There is a connection between these aspects of your new identity and the new identity that was given to the disciples. They were commissioned by Jesus, granted His authority to carry His benefits out into the world. As they did so, they began to feed Jesus’ lambs and tend Jesus’ sheep. Through the line of men who carried His authority and acted according to His commands, Jesus’ ransoming work was applied to you. They didn’t go back to fishing, but became the fishers of men. When they acted according to the authoritative command of Jesus, then what the Lord said was carried out: sins were forgiven, new life was granted, places in the kingdom of God were assigned. You are called to trust in the promises that Jesus attaches to His authoritative commands. Hearing them spoken by those whom Jesus authorizes to speak them, you receive the benefits that Jesus accomplished for you.
So what effect does that have for you? You now no longer consider yourself first and foremost by whatever earthly category you may have.

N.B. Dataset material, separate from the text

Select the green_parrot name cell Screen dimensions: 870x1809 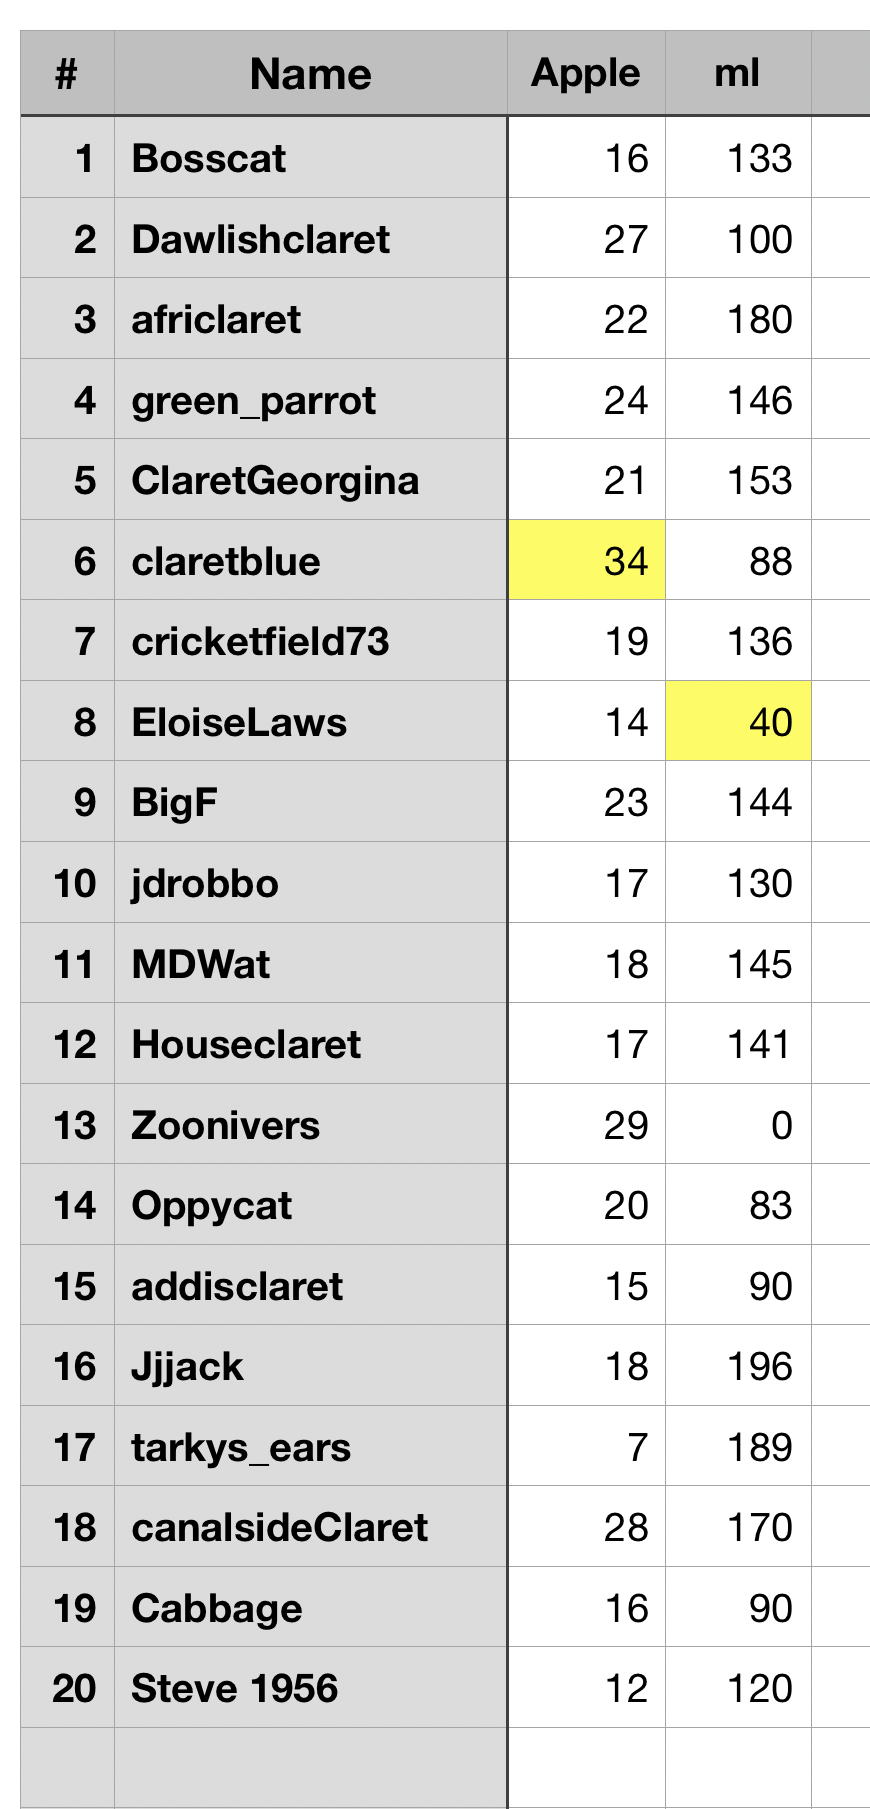pyautogui.click(x=310, y=400)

No, your true identity is being a subject of God’s kingdom, being one of His priests. So you offer your worship to Jesus alongside those in the heavenly realm: “Worthy is the Lamb who was slain, to receive power and wealth and wisdom and might and honor and glory and blessing!” You gather with those who have also been given that identity and partake of the feast of victory for your God. Then while you are here in this creation that your Lord created and redeemed, you live for His honor, for His glory.

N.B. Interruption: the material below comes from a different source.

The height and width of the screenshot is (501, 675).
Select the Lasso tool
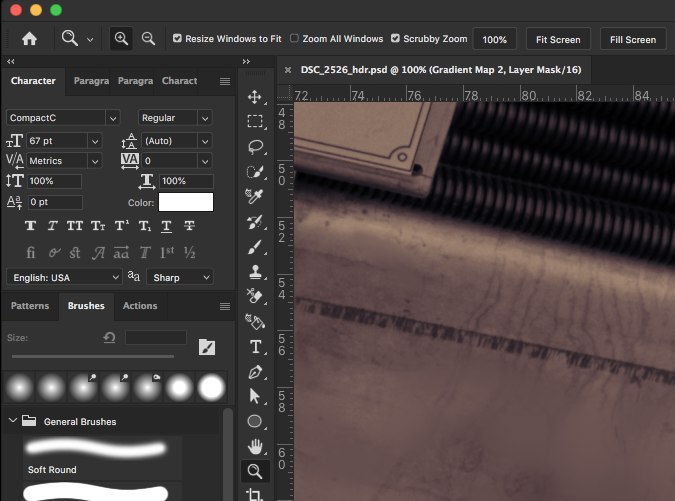255,146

But note well: the living for your Lord’s honor and glory is not one-dimensional. It is not given only in the words of praise that you speak of the Crucified and Risen Jesus. It is also given in the lives that you live—in faith, word, and deed. That may indeed mean suffering for the sake of Jesus’ name during this life. The suffering can be the pain that comes from putting the old self to death by daily repentance. The suffering can be the pain that comes from being persecuted for what you believe and do. You have the same mind that was in Christ Jesus, no longer counting your own self greater or most important. You walk in the cruciform life that Jesus made your identity when He said to you, “Follow Me.” It becomes the way that you want to go, just as it did for Peter and Paul.
Trying to go back to your former way of life will also lead to nothing truly good. Attempting to establish your own way of discipleship, you will not be successful at all. There will be nights full of fishing that result in empty nets—or choose whatever metaphor you like. But when there is the trust in Jesus’ commands and the promises He attaches to them, there will be the intended result for you, just as it was for those disciples and the others whom Jesus called. That is what this event along the Sea of Tiberias is meant to teach you. So receive the benefits that Jesus gives where He reveals Himself—in the apostolic preaching, in the sacraments He instituted, in the places where He has put His command and promise. Then go take up the responsibilities and duties that are part of the new identity that He has given you as the ransomed people in God’s kingdom.